Justices Weigh Fate of Condemned Prisoner With Celebrity Support

Nov. 15, 2019, 9:50 AM UTC

Texas wants to execute Rodney Reed next week despite evidence of his innocence, but the U.S. Supreme Court could intervene in the case which has prompted figures like Kim Kardashian and Sen. Ted Cruz to speak out on his behalf.

The justices are to consider at their Nov. 15 private conference whether to grant Reed’s petition, facing his call to tackle an array of issues including the question of whether the Constitution forbids executing an innocent person.

“The evidence supporting Reed’s innocence is uncontradicted and undeniable, and without the Supreme Court’s intervention, I fear the State of Texas may execute an innocent man,” said Bryce Benjet, Reed’s lawyer and senior staff attorney at the Innocence Project. The state didn’t comment. Reed’s execution is scheduled for Nov. 20.

Supporters of Texas death-row inmate Rodney Reed outside the U.S. Supreme Court.
Supporters of Texas death-row inmate Rodney Reed outside the U.S. Supreme Court.
Kimberly Robinson, Bloomberg Law

Reed was convicted of the 1996 murder of Stacey Stites, with whom he says he had an affair. The prosecution pointed to Reed’s semen being recovered from Stites as proof that he killed her. But that’s consistent with the affair, he says, and, what’s more, state forensic witnesses have since abandoned or modified their conclusion that it necessarily links him to the murder.

Plus, Reed says, evidence not only excludes him but implicates Stites’ fiancé, Jimmy Fennell, a prosecution witness who was a police officer then but later served a 10-year sentence for raping a woman when he was on duty.
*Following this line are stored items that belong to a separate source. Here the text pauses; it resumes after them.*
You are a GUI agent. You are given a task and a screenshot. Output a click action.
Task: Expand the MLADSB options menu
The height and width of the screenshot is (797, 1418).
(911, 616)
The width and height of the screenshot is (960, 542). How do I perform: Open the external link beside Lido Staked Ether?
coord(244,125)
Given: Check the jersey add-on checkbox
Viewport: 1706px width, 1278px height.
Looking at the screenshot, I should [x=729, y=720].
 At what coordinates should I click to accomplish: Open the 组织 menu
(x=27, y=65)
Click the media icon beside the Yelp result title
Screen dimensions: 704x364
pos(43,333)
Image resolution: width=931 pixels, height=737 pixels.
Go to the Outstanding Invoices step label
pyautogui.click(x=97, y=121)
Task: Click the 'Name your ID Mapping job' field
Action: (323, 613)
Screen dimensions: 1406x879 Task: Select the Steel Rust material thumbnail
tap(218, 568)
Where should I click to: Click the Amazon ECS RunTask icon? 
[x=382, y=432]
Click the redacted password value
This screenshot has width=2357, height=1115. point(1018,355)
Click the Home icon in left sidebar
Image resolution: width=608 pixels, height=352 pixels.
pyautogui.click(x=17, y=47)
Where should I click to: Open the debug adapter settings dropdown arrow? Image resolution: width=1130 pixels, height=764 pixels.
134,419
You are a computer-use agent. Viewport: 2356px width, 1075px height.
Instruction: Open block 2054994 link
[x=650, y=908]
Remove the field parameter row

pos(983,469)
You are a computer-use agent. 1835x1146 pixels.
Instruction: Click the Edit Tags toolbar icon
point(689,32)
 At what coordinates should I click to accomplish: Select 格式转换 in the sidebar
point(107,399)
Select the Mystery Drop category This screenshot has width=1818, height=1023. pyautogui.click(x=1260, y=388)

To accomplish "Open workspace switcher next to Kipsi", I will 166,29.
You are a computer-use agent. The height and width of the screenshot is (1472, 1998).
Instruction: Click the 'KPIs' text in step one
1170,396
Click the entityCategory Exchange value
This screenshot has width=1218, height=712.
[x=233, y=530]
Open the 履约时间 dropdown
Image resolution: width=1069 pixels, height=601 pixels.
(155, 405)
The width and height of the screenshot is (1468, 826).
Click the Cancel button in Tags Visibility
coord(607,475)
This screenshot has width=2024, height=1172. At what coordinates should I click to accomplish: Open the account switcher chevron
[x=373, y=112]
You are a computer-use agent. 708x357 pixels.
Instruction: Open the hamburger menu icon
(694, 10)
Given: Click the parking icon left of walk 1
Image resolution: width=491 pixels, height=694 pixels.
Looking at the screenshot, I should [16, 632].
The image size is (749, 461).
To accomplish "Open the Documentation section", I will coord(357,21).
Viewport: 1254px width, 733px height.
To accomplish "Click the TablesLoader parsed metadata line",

Fennell had told a colleague that he would strangle Stites with a belt if she cheated, and he knew about the affair, Reed says in his petition. Stites was strangled, apparently with a belt.

Fennell invoked his Fifth Amendment right against self incrimination when called to testify in postconviction proceedings.

In their brief opposing Supreme Court review, Texas officials dismiss Reed’s forensic claims as well as the alleged affair.

And while Reed paints Fennell as abusive toward women, the state says the same about Reed, claiming, with reference to multiple allegations, that “the rape and murder of Stites was hardly Reed’s first or last foray against women.”

Kardashian appealed to Texas Gov. Greg Abbott last month in a tweet, urging him “to do the right thing.”

And Cruz, a Texas Republican, also tweeted on the case, noting the appeal of a bipartisan political coalition in the state.

Other luminaries also have weighed in on Reed’s behalf.

The case is Reed v. Texas, U.S., 19-411.